Por Francisca Cambiano
Fotografía: Captura de pantalla de La Retaguardia

Tras la resolución de conflictos entre las partes sobre la validez probatoria de documentos incorporados a la causa, en 2026 solo quedará el tramo final del juicio que investiga los crímenes de lesa humanidad en la Mansión Seré y el circuito RIBA.

Durante el último martes del año se llevó a cabo la audiencia 39° del juicio conocido como Mansión Seré IV y RIBA II, marcando el cierre de la actividad judicial del año para este proceso que investiga el entramado represivo de la Fuerza Aérea en la zona Oeste del Gran Buenos Aires.

La breve jornada estuvo centrada en la resolución de una controversia procesal que retrasó el avance de la etapa de alegatos: un debate alrededor de la incorporación por lectura de legajos y declaraciones de exintegrantes de las fuerzas de seguridad. Es que, durante la audiencia anterior, el defensor público oficial, Leonardo Miño, planteó una férrea oposición a la incorporación de tres documentos específicos. Miño argumentó que dichas piezas no eran “documentos convencionales” sino “expresiones de personas que se pretenden incorporar” como prueba de cargo sin que la defensa pudiera controlar dicho testimonio, lo cual “violaría el derecho a garantizar y controlar la prueba de cargo por parte de la defensa”.

Frente a este planteo, el fiscal Félix Crous había recordado que la defensa no presentó objeciones durante el ofrecimiento de prueba original y que el Artículo 392 del Código Procesal Penal ampara explícitamente este tipo de incorporaciones. Ante la complejidad del debate, el tribunal, presidido por la jueza María Claudia Morgese Martín, postergó la decisión para esta última audiencia del año.

Prioridad a la “libertad probatoria”

Al inicio de la jornada, la presidenta del tribunal procedió a dar lectura a la decisión adoptada, rechazando el pedido de la defensa. El tribunal fundamentó su postura destacando que la pretensión de Miño resultaba «extemporánea», ya que la prueba había sido admitida el 3 de mayo de 2023 sin oposición previa de las partes.

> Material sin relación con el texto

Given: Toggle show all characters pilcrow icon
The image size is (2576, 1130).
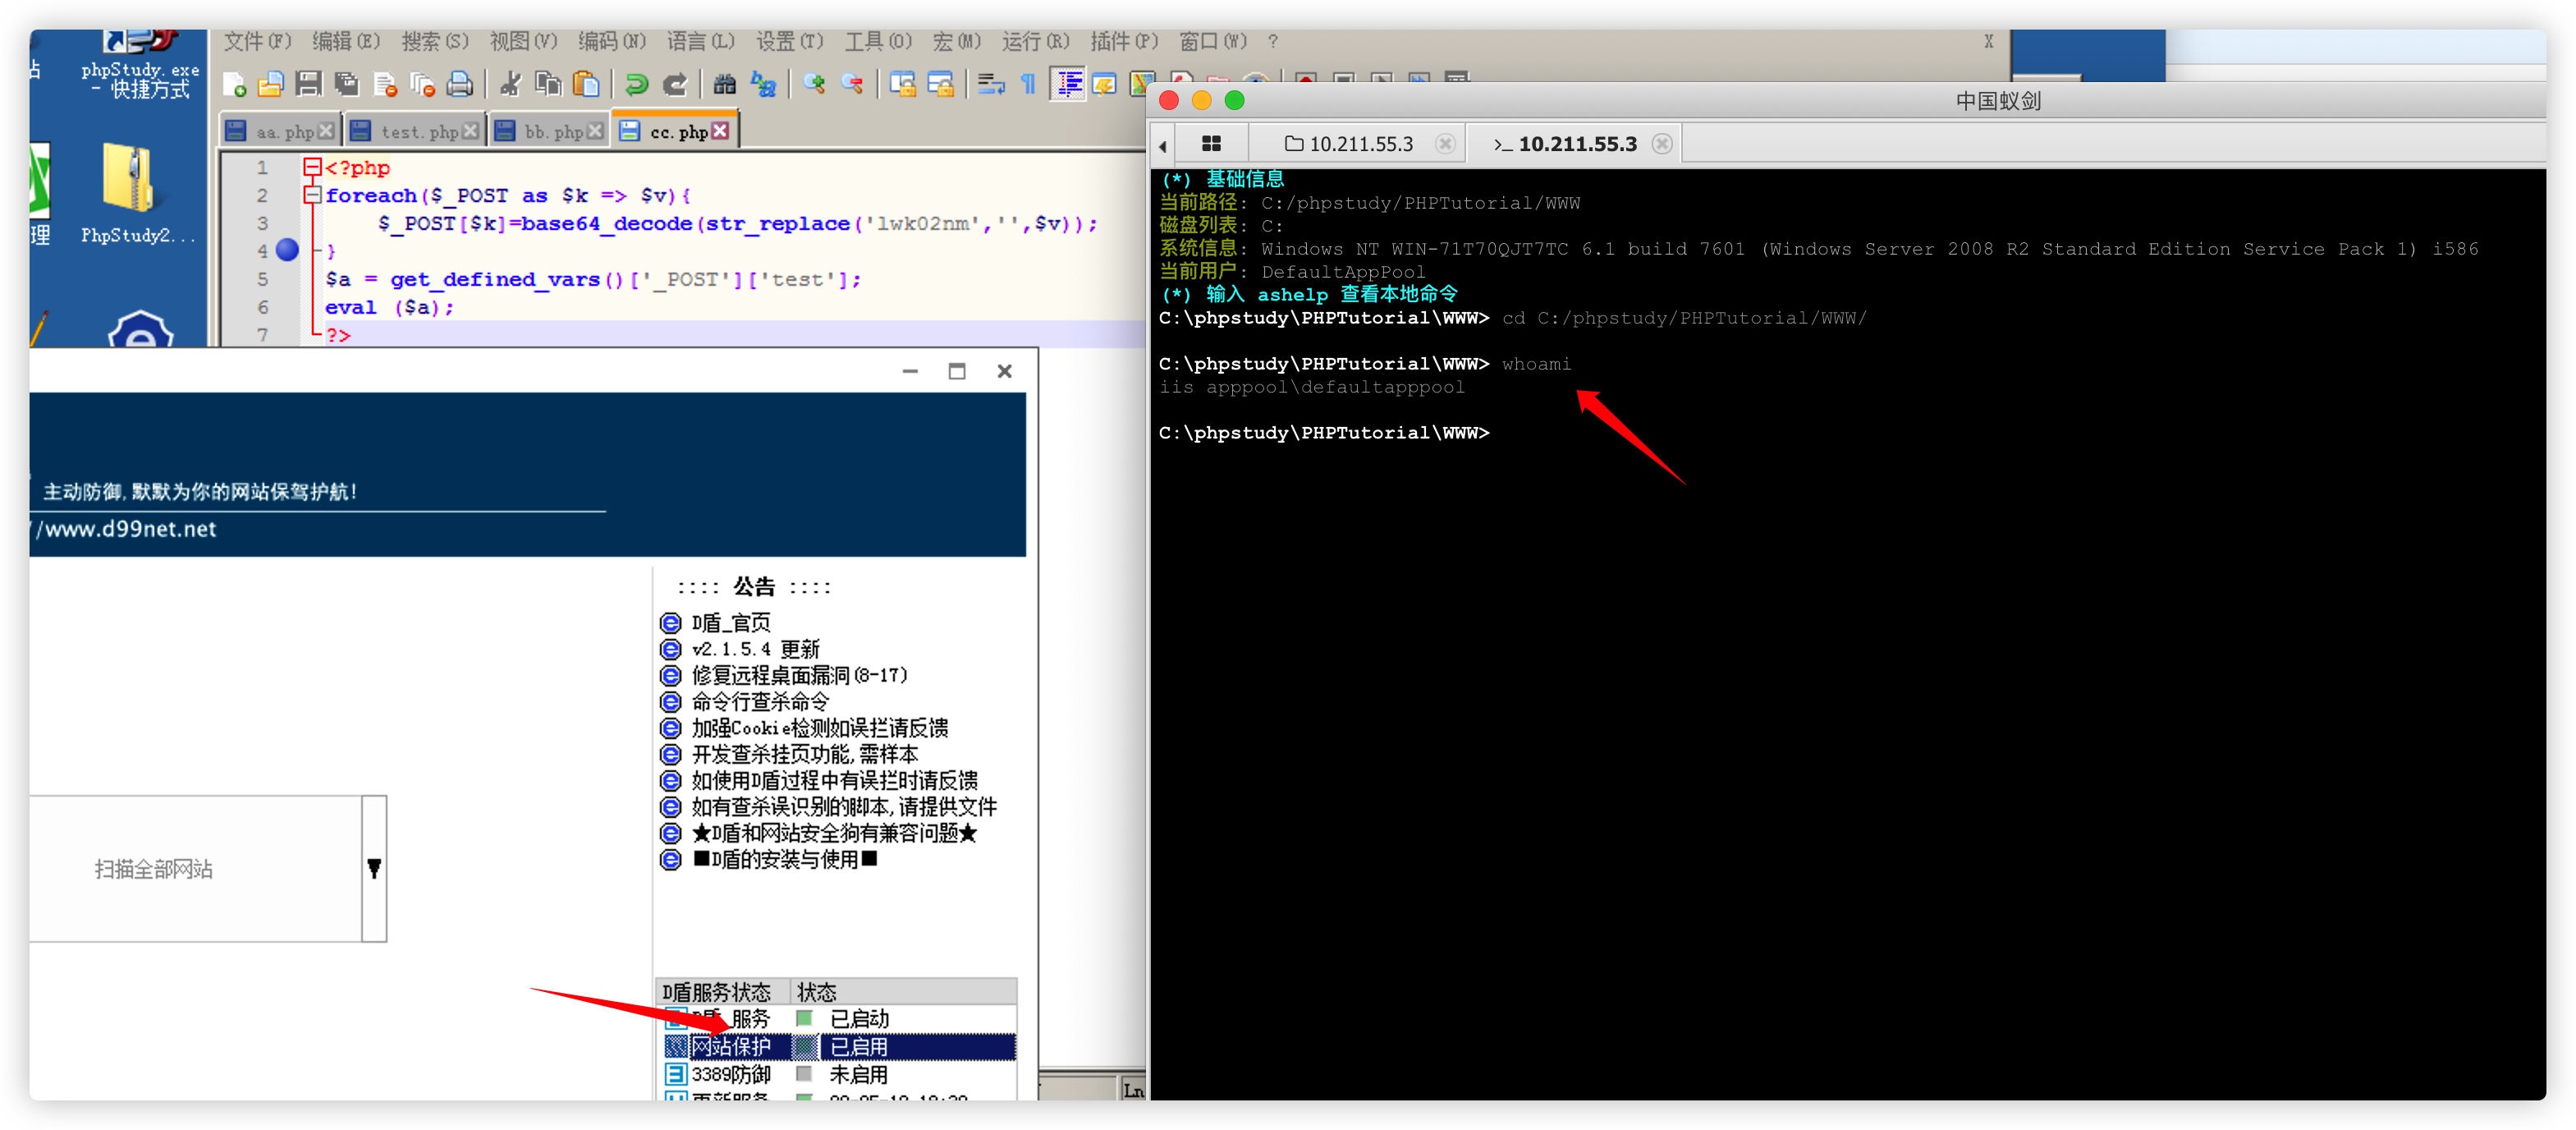Looking at the screenshot, I should [x=1028, y=85].
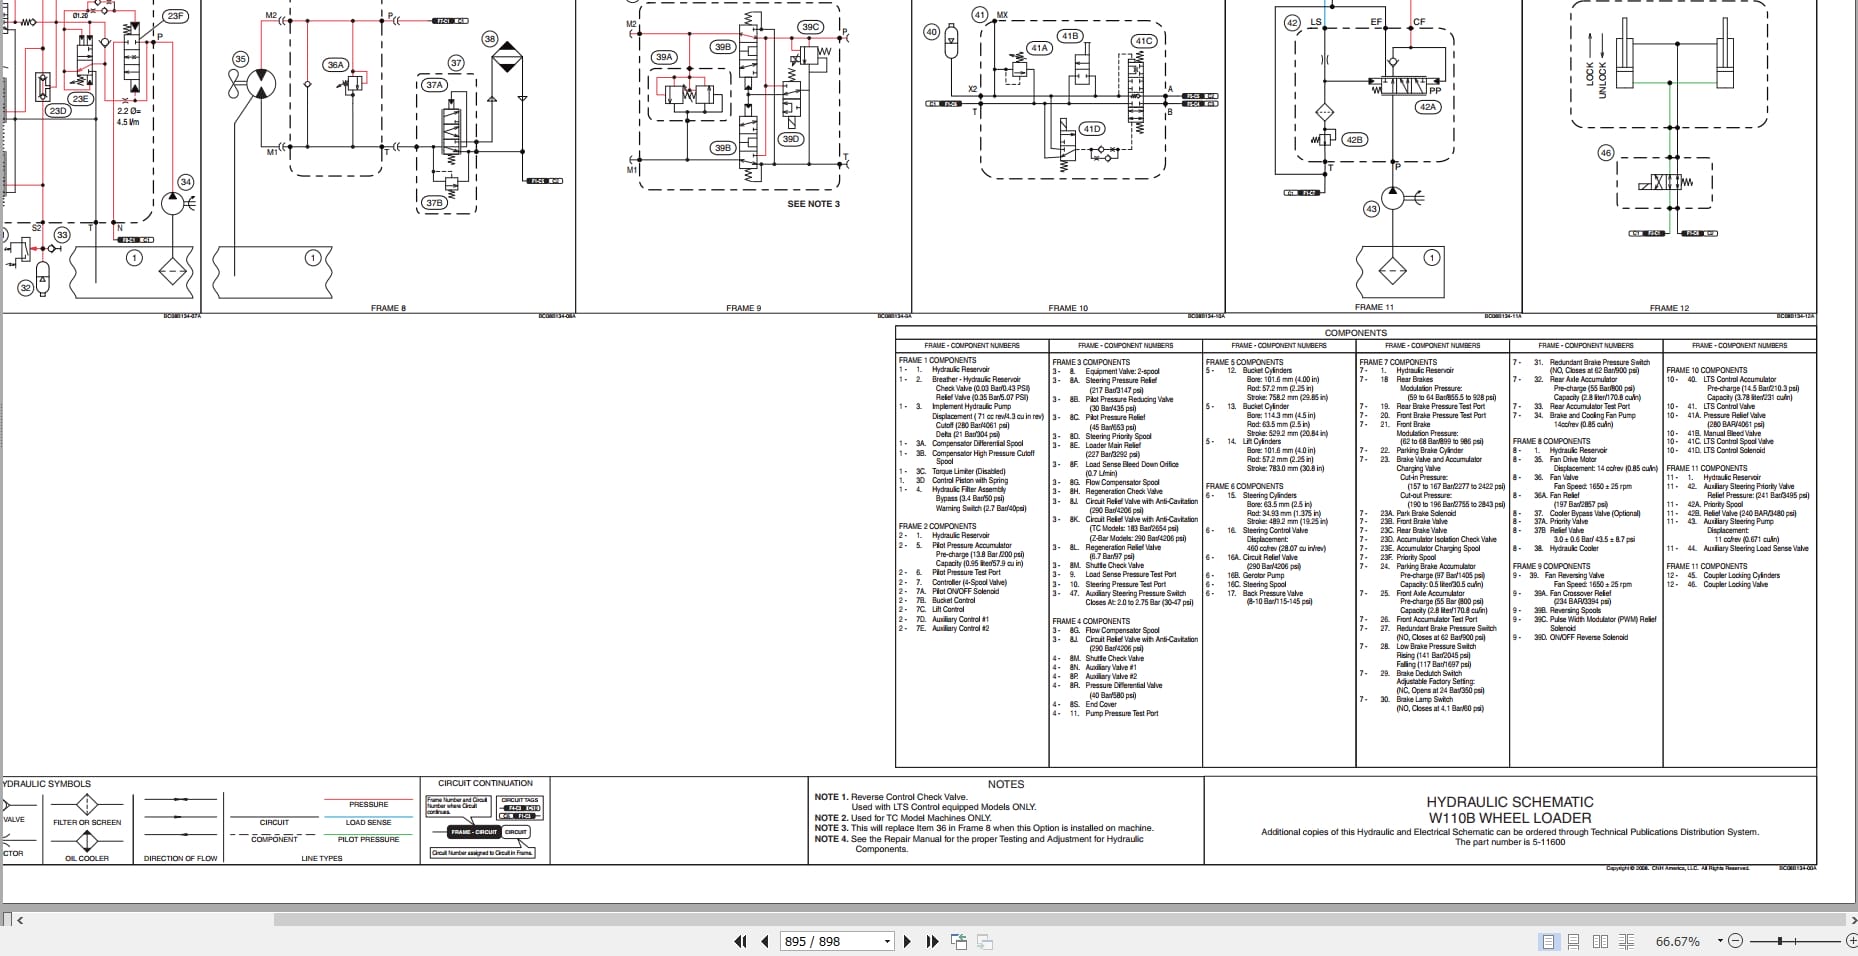Zoom in using the plus control

[x=1853, y=941]
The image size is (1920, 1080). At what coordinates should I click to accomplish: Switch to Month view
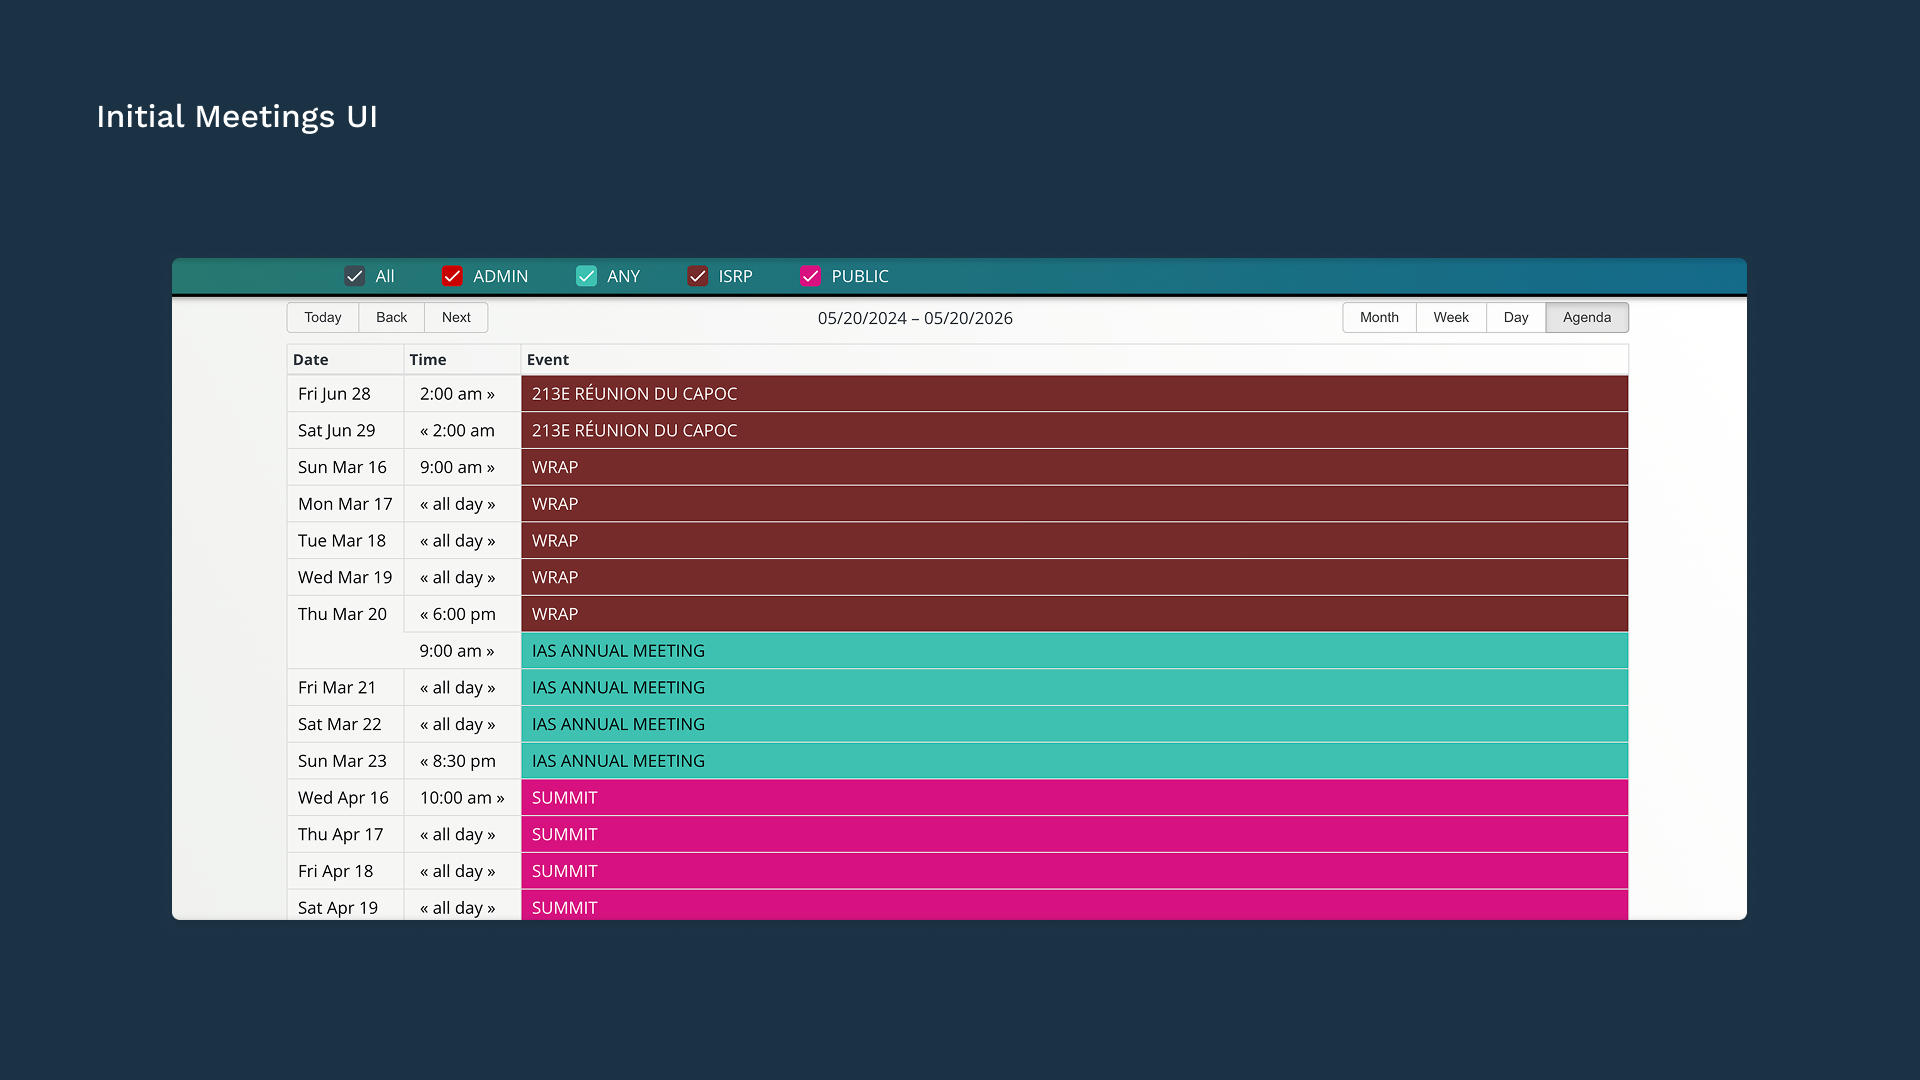1379,317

En un pasaje central de la resolución, la jueza subrayó los principios rectores del sistema judicial argentino: “Habremos de recordar que en nuestro sistema procesal rige el principio de libertad probatoria (Artículo 206 del Código Procesal Penal) y que aquel encuentra su límite cuando la prueba fuera obtenida de manera ilegal o ilícita”. El tribunal aclaró que el caso no encuadra en los supuestos de ilegalidad y que los legajos de Juan José Dopaso y Mario Domingo Rulli son pertinentes debido a que ambos cumplieron funciones en la Brigada Aérea de El Palomar, vinculada directamente al objeto de la causa.

Respecto a la imposibilidad de interrogar a los autores de dichas expresiones, el tribunal recordó que en el caso de Rulli se dictó la extinción de la acción penal por muerte en mayo de 2023, y que Dopaso también se encontraría fallecido. En este sentido, la resolución citó jurisprudencia de la Corte Suprema, señalando que la invalidez de una condena solo se daría si el elemento central fuera “exclusivamente evidencia que no ha podido ser controlada por la parte afectada”, algo que no ocurriría en este proceso donde existen múltiples elementos de prueba.

Tras la lectura del fallo, Miño tomó la palabra para dejar sentada su disconformidad, adelantando posibles futuras apelaciones. “Hago las reservas pertinentes porque entiendo que se viola la garantía del derecho defensa técnica; máxime ante la eventualidad de que la prueba indicada fuera dirimente a los efectos de resolver la responsabilidad de mi asistido, Herrera”, declaró.

Camino a los alegatos

De esta manera se cerró el capítulo del debate probatorio, permitiendo que el juicio avance hacia sus instancias finales. Es que, aunque la muerte de un imputado extingue la posibilidad de juzgarlo, el legajo de una persona fallecida puede ser considerado como una prueba para reconstruir el accionar represivo y las responsabilidades de otros procesados que aún siguen con vida.

Así, el juicio entra en su etapa final luego de un año marcado tanto por el cierre de la etapa testimonial que tuvo lugar en septiembre y abarcó declaraciones desgarradoras, como por la incorporación de múltiples cargos por delitos sexuales y el rechazo a la solicitud de considerar a los niños, niñas y adolescentes como víctimas directas de los crímenes de lesa humanidad.

El cronograma de 2026 comenzará el 10 de febrero, según comunicó el tribunal, dando inicio al alegato del Ministerio Público Fiscal, a cargo de Félix Crous y Nuria Piñol.